Sqoop views using Netezza
I pondered upon a use case to transfer netezza tables/views to hadoop system. The current flow that we are using are : 1. Netezza -> SAN 2. SAN -> S3 3. S3 -> hdfs
If there is no primary key for the table in netezza you will be forced to use -split-by option or -m option. Only use verbose if needed.
And the reverse to transfer to netezza. After analyzing the use case the best option i found was to use sqoop. We are using yarn queues hence ignore the -Dmapreduce.job.queuename=q1
this option if none is setup.
Transfer view
Sqoop doesnot allow you to write into existing directory so removing the directory before transferring
$ hdfs dfs -rm -R /apps/hive/warehouse/<hivedbname>.db/<hivetablename>
$ sqoop import -Dmapreduce.job.queuename=q1
--hive-import
--hive-database <hivedbname>
--hive-table <hivetablename>
--driver org.netezza.Driver
--direct
--connect jdbc:netezza://<host>:<port>/<netezzadbname>
--username <netezzauser>
--password <netezzapwd>
--table <netezza tablename>
--target-dir hdfs:///apps/hive/warehouse/<hivedbname>.db/<hivetablename>
-split-by <anycolumn>
If we dont use --driver org.netezza.Driver
parameter the following error is encountered.
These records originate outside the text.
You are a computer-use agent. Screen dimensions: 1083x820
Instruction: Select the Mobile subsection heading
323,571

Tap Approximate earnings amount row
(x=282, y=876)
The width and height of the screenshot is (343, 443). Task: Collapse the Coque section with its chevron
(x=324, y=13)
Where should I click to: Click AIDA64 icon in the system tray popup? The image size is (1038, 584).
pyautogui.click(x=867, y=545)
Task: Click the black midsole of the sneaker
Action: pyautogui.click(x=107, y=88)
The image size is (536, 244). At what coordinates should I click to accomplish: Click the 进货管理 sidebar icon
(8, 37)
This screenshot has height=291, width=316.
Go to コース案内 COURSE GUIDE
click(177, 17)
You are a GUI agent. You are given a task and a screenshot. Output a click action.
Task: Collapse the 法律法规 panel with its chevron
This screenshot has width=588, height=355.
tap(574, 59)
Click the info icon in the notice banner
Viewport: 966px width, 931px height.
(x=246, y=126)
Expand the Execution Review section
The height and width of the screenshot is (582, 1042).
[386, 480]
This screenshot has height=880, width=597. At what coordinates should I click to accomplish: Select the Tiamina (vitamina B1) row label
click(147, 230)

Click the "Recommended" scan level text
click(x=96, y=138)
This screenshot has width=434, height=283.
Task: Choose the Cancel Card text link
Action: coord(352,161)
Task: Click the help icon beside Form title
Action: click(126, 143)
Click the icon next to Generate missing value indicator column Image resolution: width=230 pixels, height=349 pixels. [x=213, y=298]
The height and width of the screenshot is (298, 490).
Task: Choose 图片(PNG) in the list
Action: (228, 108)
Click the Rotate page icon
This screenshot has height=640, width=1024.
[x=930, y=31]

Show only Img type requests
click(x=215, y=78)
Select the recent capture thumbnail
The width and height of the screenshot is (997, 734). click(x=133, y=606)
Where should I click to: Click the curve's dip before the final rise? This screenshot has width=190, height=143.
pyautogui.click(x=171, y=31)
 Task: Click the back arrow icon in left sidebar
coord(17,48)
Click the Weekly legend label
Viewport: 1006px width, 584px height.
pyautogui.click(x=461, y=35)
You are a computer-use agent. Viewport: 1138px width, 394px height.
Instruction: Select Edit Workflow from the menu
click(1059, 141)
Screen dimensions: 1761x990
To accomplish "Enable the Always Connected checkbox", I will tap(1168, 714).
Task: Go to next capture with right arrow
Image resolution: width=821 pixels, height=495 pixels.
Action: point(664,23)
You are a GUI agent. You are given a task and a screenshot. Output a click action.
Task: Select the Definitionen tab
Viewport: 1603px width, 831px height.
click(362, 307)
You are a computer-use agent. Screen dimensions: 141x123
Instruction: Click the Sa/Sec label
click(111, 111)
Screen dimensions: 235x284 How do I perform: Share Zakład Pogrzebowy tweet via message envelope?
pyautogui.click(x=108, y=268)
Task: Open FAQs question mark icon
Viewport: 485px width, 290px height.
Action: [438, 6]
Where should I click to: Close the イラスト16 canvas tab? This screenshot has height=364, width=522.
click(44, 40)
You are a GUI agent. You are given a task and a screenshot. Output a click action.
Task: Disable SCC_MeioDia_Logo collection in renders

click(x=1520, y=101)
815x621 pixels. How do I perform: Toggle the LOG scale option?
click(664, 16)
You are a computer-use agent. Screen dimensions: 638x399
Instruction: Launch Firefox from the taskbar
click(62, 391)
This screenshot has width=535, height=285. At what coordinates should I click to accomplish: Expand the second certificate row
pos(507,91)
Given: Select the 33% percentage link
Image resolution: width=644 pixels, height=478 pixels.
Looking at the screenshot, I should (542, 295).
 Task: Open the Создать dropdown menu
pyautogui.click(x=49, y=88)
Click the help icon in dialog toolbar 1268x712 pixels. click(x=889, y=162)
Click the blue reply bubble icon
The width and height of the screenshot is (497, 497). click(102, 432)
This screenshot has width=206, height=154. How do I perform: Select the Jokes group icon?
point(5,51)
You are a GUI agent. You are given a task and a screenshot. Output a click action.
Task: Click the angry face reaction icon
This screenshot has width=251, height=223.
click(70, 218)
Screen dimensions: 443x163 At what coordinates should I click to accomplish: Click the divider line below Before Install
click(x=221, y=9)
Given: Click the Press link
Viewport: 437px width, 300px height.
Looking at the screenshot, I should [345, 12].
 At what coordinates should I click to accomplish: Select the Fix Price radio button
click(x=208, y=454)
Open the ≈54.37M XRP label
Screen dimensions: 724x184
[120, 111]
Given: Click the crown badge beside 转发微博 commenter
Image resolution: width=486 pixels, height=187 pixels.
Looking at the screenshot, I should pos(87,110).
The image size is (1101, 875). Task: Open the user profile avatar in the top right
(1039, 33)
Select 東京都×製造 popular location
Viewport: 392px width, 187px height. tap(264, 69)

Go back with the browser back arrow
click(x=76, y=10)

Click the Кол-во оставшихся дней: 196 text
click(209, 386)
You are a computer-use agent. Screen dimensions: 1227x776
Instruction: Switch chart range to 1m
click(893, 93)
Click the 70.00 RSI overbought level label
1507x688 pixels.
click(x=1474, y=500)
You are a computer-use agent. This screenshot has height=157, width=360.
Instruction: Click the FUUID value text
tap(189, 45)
2017-07-18 09:34:53,079 ERROR [Thread-16] org.apache.sqoop.mapreduce.db.netezza.NetezzaJDBCStatementRunner: Unable to execute external table export
org.netezza.error.NzSQLException: ERROR: Column reference "DATASLICEID" not supported for views
at org.netezza.internal.QueryExecutor.getNextResult(QueryExecutor.java:276)
at org.netezza.internal.QueryExecutor.execute(QueryExecutor.java:73)
at org.netezza.sql.NzConnection.execute(NzConnection.java:2673)
at org.netezza.sql.NzStatement._execute(NzStatement.java:849)
at org.netezza.sql.NzPreparedStatament.execute(NzPreparedStatament.java:152)
at org.apache.sqoop.mapreduce.db.netezza.NetezzaJDBCStatementRunner.run(NetezzaJDBCStatementRunner.java:75)
End of LogType:syslog
Instead of split by option we can also use -m 1 , which transfers the data in one mapper & can be a bit slow.
Transfer a table
Sqoop doesnot allow you to write into existing directory so removing the directory before transferring
$ hdfs dfs -rm -R /apps/hive/warehouse/<hivedbname>.db/<hivetablename>
$ sqoop import
-Dmapreduce.job.queuename=q1
--verbose
--hive-import
--hive-database jijo
--direct
--connect jdbc:netezza://<host>:<port>/<netezzadbname>
--username <netezzauser>
--password <netezzapwd>
--table <netezza tablename>
--target-dir hdfs:///apps/hive/warehouse/<hivedbname>.db/<hivetablename>
-m 1
Running
analyze table <hivedbname>.<hivetablename> compute statistics
would be ideal for hive running on tez execution engine.